Work order: Take the line containing "The image size" and every line after it to the end of the records, and copy them exactly, leaving out pictures.

Extracted data entries:
______________________________
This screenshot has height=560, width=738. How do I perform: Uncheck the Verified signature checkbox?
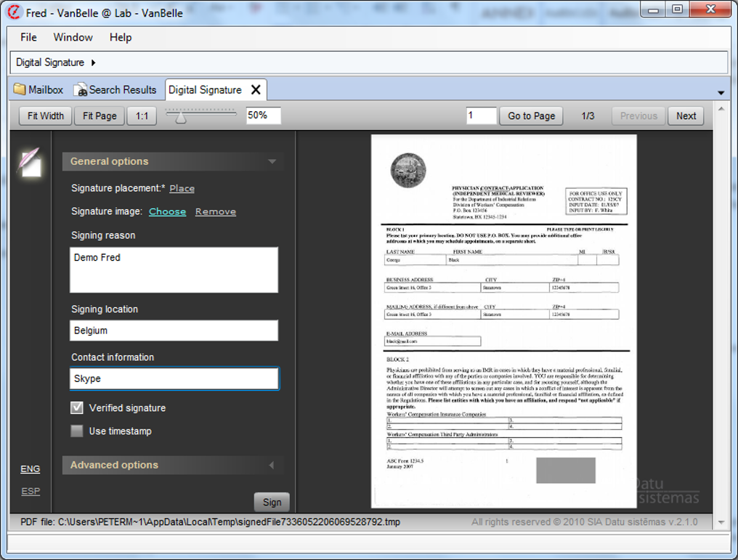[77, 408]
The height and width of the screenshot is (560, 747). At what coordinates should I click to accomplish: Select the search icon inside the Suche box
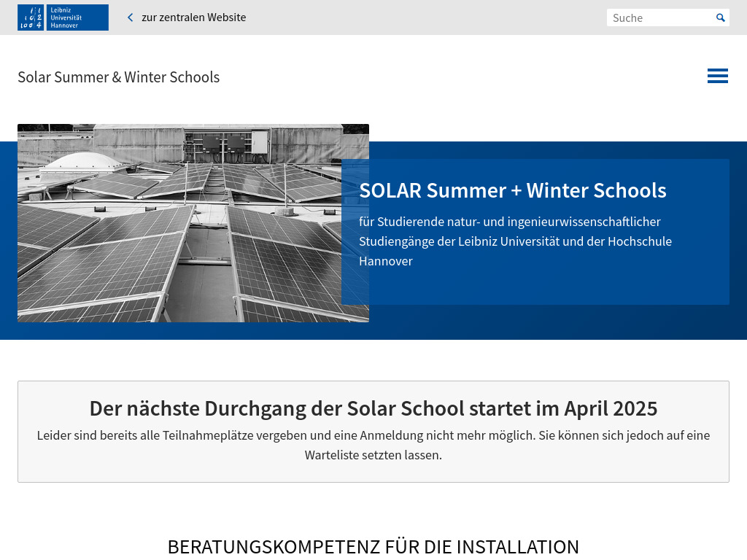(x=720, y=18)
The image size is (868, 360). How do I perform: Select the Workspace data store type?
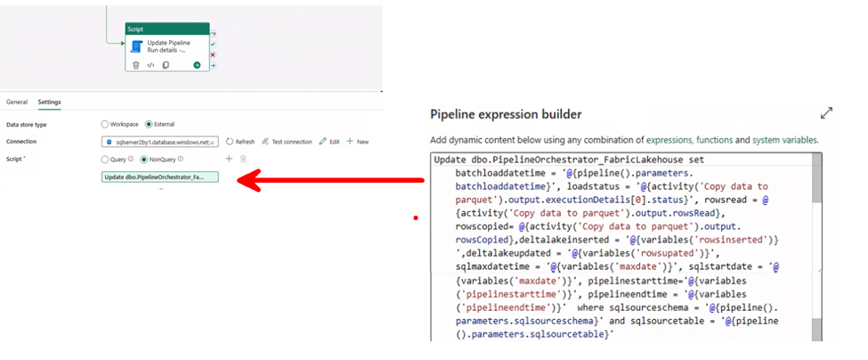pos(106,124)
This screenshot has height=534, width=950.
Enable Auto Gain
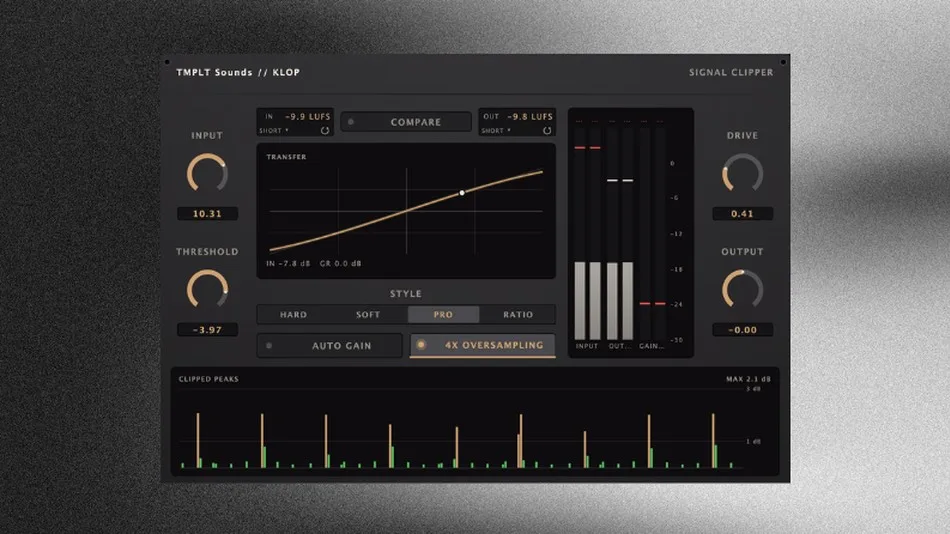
______________________________
Problem solution:
The image size is (868, 360). How do I perform: Select the Workspace data store type?
pos(106,124)
This screenshot has height=534, width=950.
Enable Auto Gain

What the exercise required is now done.